Before one goes to state what is the effect of the judgment on personal law, it should be pointed out that the petition was filed in the year 2005 and thereafter there have been various amendments in the existing general laws and guidelines in relation to adoption of a child and the Supreme Court has decided the matter on general laws without affecting the personal law governing the field, but it cannot be said that the judgment has no implication on it.

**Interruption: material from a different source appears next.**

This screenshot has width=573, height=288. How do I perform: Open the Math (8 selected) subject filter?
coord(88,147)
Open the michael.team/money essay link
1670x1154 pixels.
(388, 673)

Earlier, in 1984, the Supreme Court had converted a letter of a practicing lawyer into Writ Petition wherein the stand of a Muslim being opposed to this definition of “adoption” was recorded and further stated that owing to strong opposition of Muslims against a uniform law of adoption, the proposed legislation of 1972 had to be dropped. However, it had laid down various general guidelines regarding adoption. In addition to the 1956 legislation for adoption by Hindus, like 1972 proposal, in the year 2006 a general non-religious legislation defined “adoption” and its consequences and that paved the way for framing consequential guidelines in the year 2007.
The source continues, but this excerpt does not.